Table talk

06 November 2002 by
Table talk

‘Dear Prison Diary - New plan: escape to Cornwall… ‘

Richard Young, owner of the Lugger hotel in Portloe, Cornwall, was amused to receive a letter requesting his Cornish Escape brochure from a Mr J Archer - but it turned out to be a Jeremy Archer of Luton, not his lying lordship Jeffrey Archer, now languishing in Lincoln. Young has sent a brochure to both Archers but pointed out to Prisoner FF 8282 that rates would very likely have changed by 2005.

You must be nuts to need this safety order

Health and safety experts have made a pub erect a sign warning customers that at this time of year conkers fall from horse chestnut trees. The move was forced on the Golden Lion in Rochester, Kent, after a mother complained that her five-year-old son had been hit on the head. Now the entrance to the beer garden at the JD Wetherspoon pub features a sign which reads: "Please be aware of falling conkers from tree above." The tree has a protection order.

Eeny, meeny, miney, ME!

James Kowszun recruited chef Hywel Jones to London restaurant the Pharmacy's kitchens in a beautifully round-about headhunting move. The chief executive of the Hartford Group said he didn't have much hope of getting Jones, so he sent someone to ask the talented young Welshman whom he would recommend as chef at Pharmacy. "What about me?" was the reply. Mission accomplished.

The big clown's gone and burgered off

First it was leaves on the line, but last week trains between London and South Wales were delayed by a giant Ronald McDonald. Staff in Newport went on to the roof of their fast-food outlet to blow up (reinflate, not explode) the 25ft clown figure. But when they got up there, they found it had disappeared. Warnings were issued to Railtrack. The big clown was seen on the tracks for a short time, causing delays. But when staff went to catch it, it had blown away. Rob Parker, corporate affairs manager for McDonald's in Wales, said by now it was either flying over Europe or somewhere in outer space.

Landlord of all you survey

Crafty marketers at pub group Greene King are running a competition in which customers can achieve their ultimate goal - to own their own branded pub. Better still, there will be no problems with staff, customers or drinking-up times, and the "pub", complete with SkyTV and a year's supply of beer, fits into your back garden.
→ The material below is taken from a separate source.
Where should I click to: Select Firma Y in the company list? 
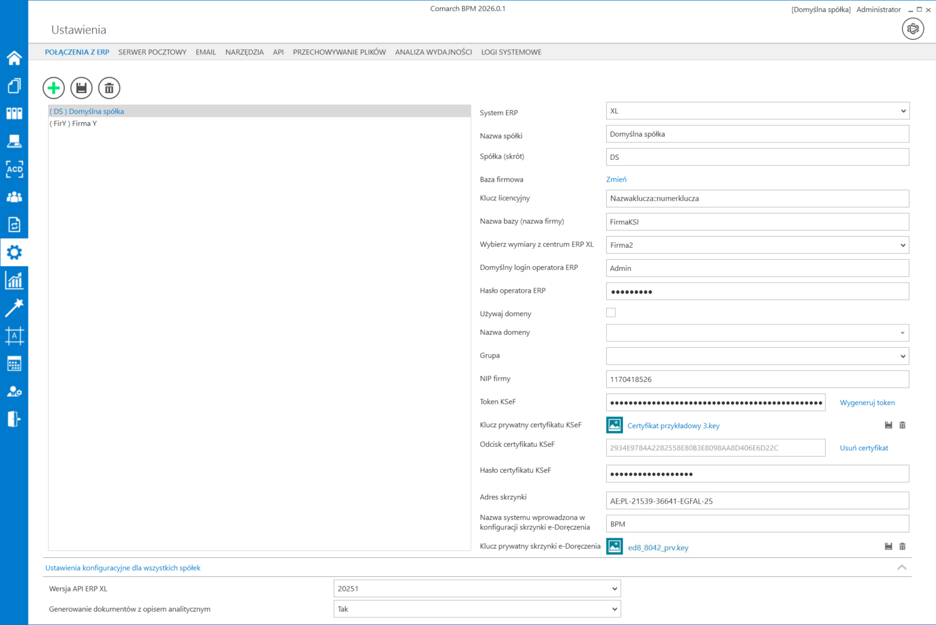click(73, 124)
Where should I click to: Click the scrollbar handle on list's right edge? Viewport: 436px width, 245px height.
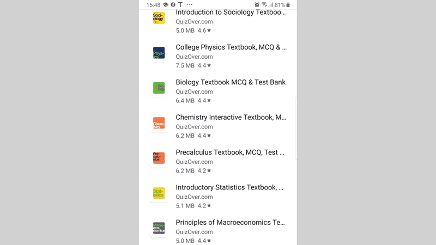pos(295,128)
In fact, on closer inspection the "pub" bears a remarkable resemblance to a garden shed. Fantastic - a drinking man's Wendy house.

The blessed Jeremy, patron saint of hotel handymen

Actor Jeremy Irons has been called a "saviour" in Montenegro after spending £65,000 at a hotel on the tiny island of Sveti Stefani. He was there for two months while shooting a new film, Mathilde. The island was once a jet-set destination for stars such as Elizabeth Taylor and Sophia Loren before suffering an economic crisis caused by the war that broke Yugoslavia apart. The manager of the Sveti Stefan hotel, Pero Radjenovic, said: "Jeremy Irons had the largest bill we've had for years, which means we can now do some important repairs. He has become our saviour. He reminded us of the old days, when we used to host rich and famous guests."